El resentimiento puede aparecer cuando existen sacrificios continuos que nunca se negociaron explícitamente.
La persona da esperando, consciente o inconscientemente, que su esfuerzo produzca cercanía, gratitud o cambio.
11. Intentas cambiar a las personas
Ayudar y transformar son cosas diferentes.
Puedes ofrecer recursos, apoyo o una opinión. No puedes decidir por otra persona cuándo dejar una relación, abandonar una adicción, cambiar de trabajo o modificar un hábito.
Intentar dirigir continuamente la conducta ajena puede acercarse a patrones presentes en las personas controladoras, aunque ambos conceptos no son equivalentes.
12. Tu identidad gira alrededor de cuidar a los demás
Algunas personas saben perfectamente qué necesitan sus parejas, hijos, amigos o compañeros, pero tienen dificultades para responder preguntas como:
- ¿Qué quiero yo?
- ¿Qué disfruto cuando nadie necesita nada de mí?

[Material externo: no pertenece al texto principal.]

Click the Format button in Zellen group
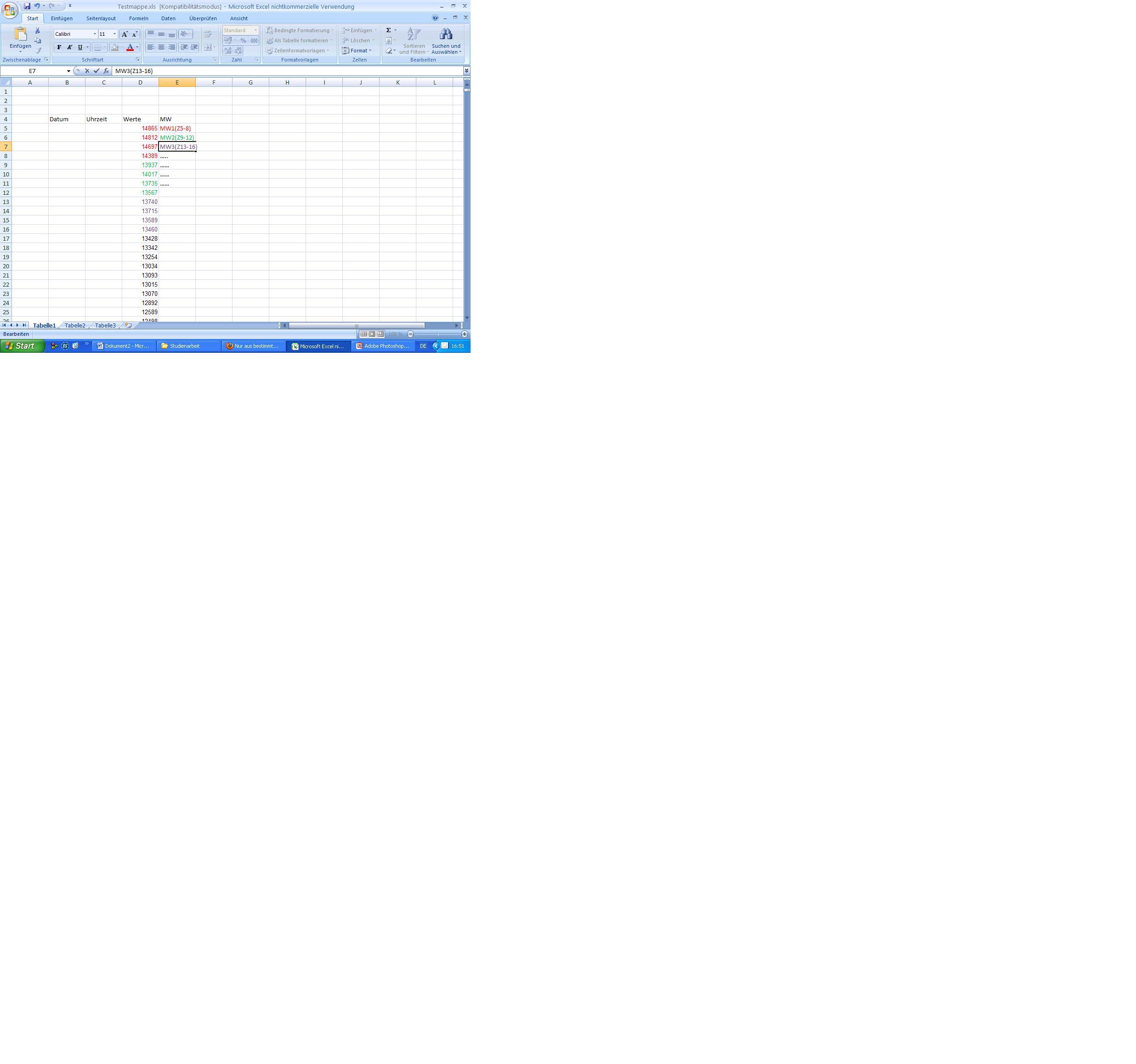The height and width of the screenshot is (1064, 1136). (358, 51)
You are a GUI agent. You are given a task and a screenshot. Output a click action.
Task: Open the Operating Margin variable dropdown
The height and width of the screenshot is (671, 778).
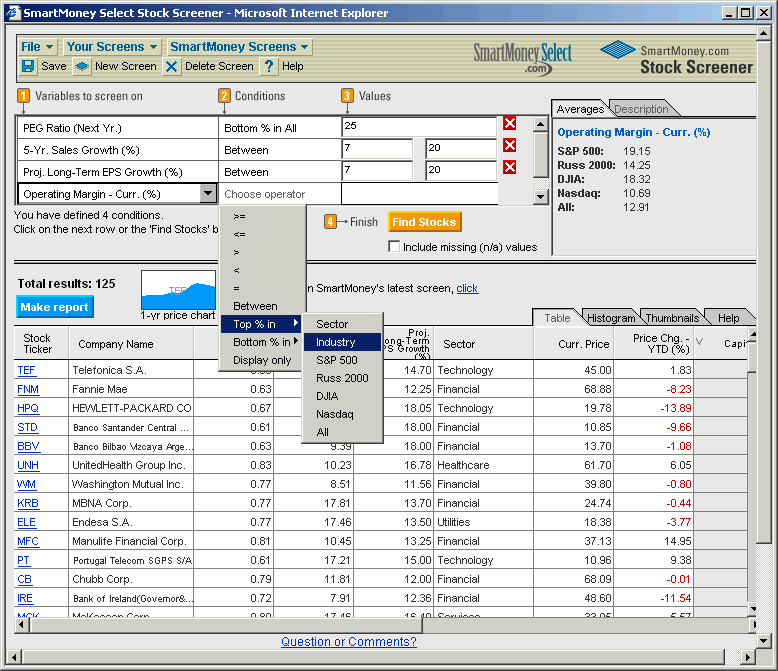pyautogui.click(x=208, y=194)
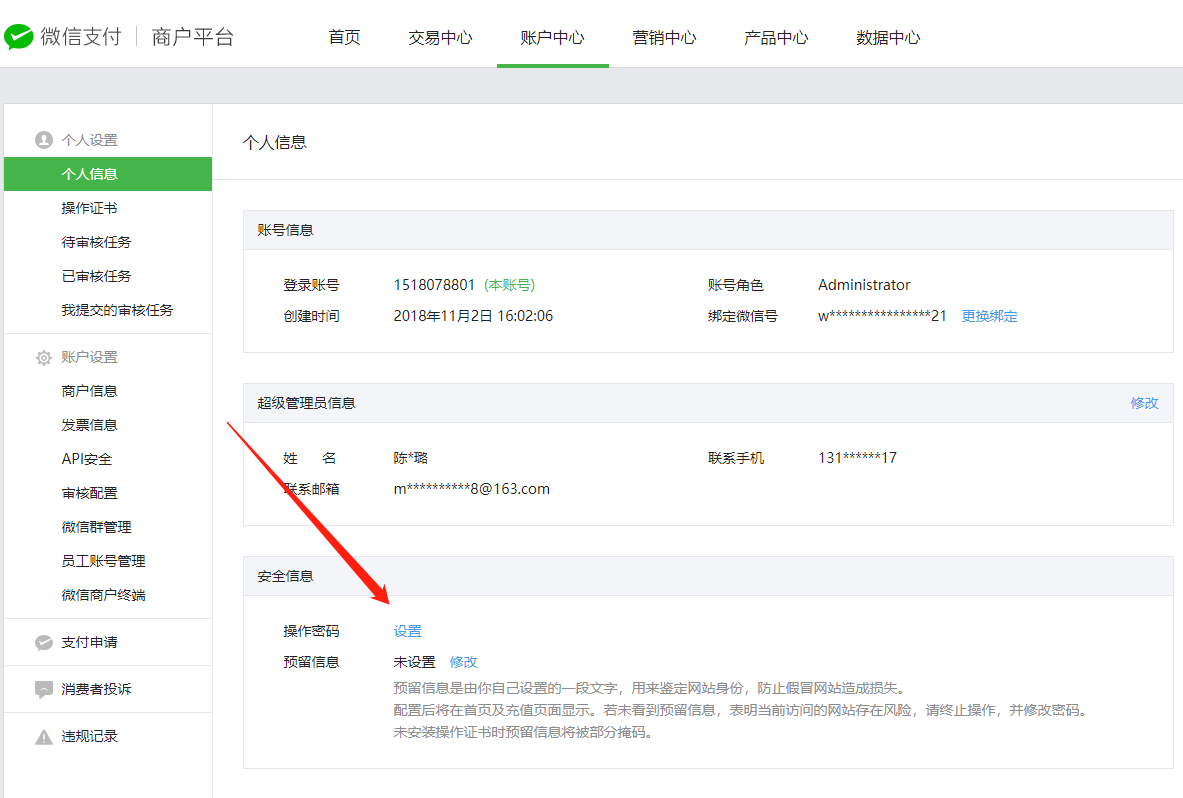Select 操作证书 in the sidebar
This screenshot has height=798, width=1183.
pos(89,208)
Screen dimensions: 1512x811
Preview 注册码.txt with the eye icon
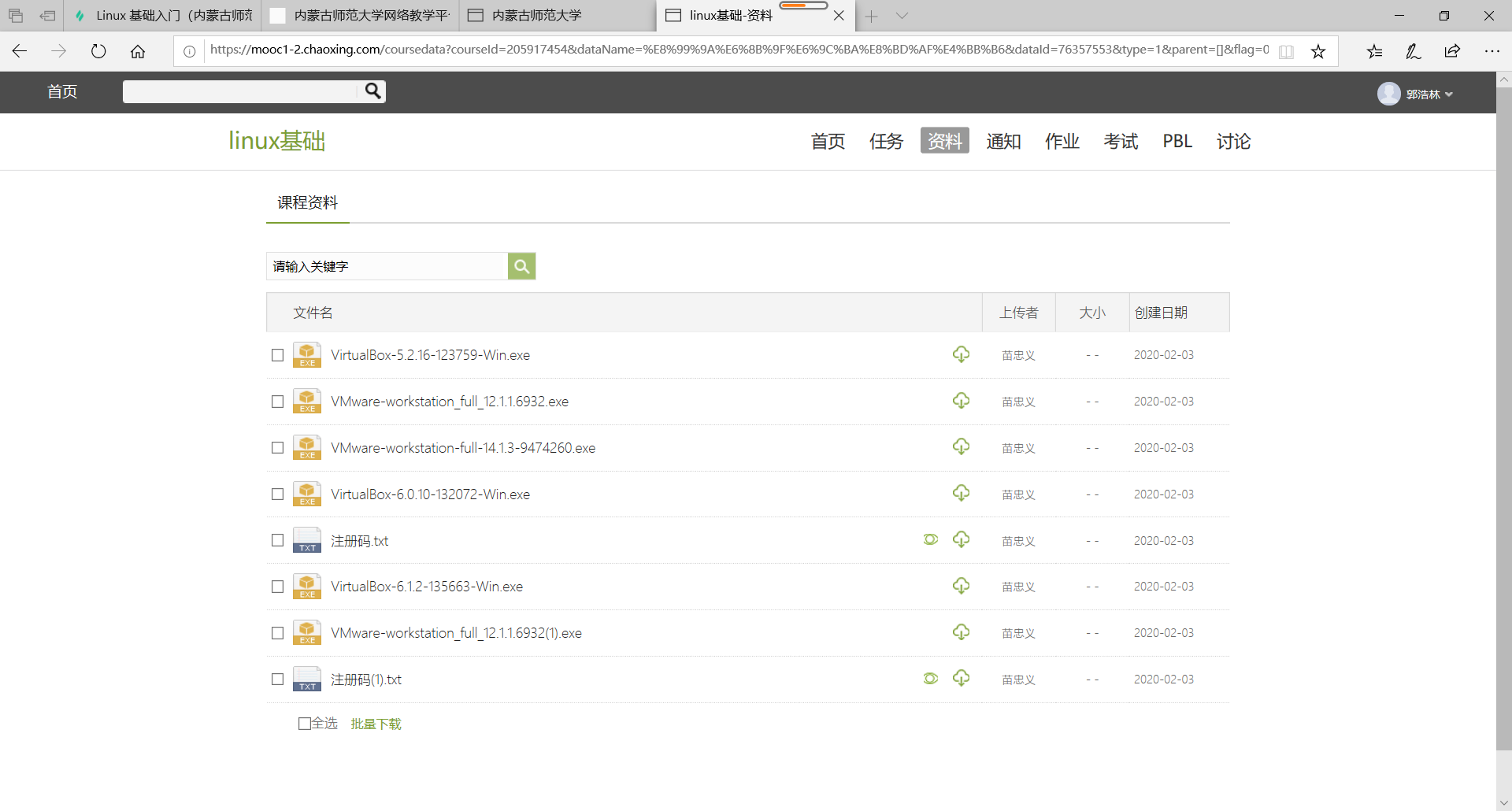click(x=930, y=539)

- ¿Qué proyectos son exclusivamente míos?
- ¿Qué necesito de los demás?
Cuando la identidad depende excesivamente del cuidado, recuperar un espacio propio puede resultar inicialmente extraño.
De dónde puede venir el síndrome del salvador
No existe una única causa demostrada y sería incorrecto atribuir automáticamente este patrón a una experiencia infantil determinada.
En diferentes personas pueden intervenir factores distintos.
Una autoestima demasiado ligada a la utilidad
Alguien puede haber aprendido explícita o implícitamente una regla como:
valgo cuando soy útil para otros.
Ayudar proporciona entonces reconocimiento y seguridad.
El problema no es disfrutar siendo útil, sino necesitarlo para mantener el propio valor personal.
Fritz y Helgeson encontraron que la orientación excesiva hacia otros podía relacionarse con utilizar las respuestas de los demás como fuente de evaluación personal.
Haber asumido responsabilidades muy pronto
En algunas familias, un niño o adolescente termina ocupándose emocional o prácticamente de responsabilidades propias de los adultos.
Puede cuidar hermanos, mediar entre padres o convertirse en la persona que intenta mantener la estabilidad familiar.
Estas experiencias no producen inevitablemente un síndrome del salvador, pero pueden contribuir a normalizar la idea de que cuidar a los demás es una responsabilidad central propia.
Miedo al rechazo o abandono
Sentirse imprescindible puede ofrecer una sensación de seguridad:
"Si me necesita, no me dejará".
Esto puede favorecer relaciones en las que el cuidado funciona como estrategia para intentar asegurar la permanencia del otro.
Dificultad para reconocer las propias necesidades
Una persona puede tener mucha facilidad para detectar qué sienten los demás y muy poca para identificar lo que necesita ella misma.
Cuando ocurre, la atención hacia otros también puede funcionar como una manera de evitar conflictos personales pendientes.
Modelos familiares de sacrificio
Crecer en entornos donde se valora especialmente sacrificarse por los demás puede influir sobre las creencias acerca de qué significa ser una buena pareja, padre, madre, amigo o hijo.
Las normas familiares y culturales importan y conviene evitar patologizar automáticamente conductas de cuidado que pueden ser razonables dentro de determinados contextos.
Síndrome del salvador y relaciones de pareja
Este patrón puede hacerse especialmente visible en las relaciones sentimentales.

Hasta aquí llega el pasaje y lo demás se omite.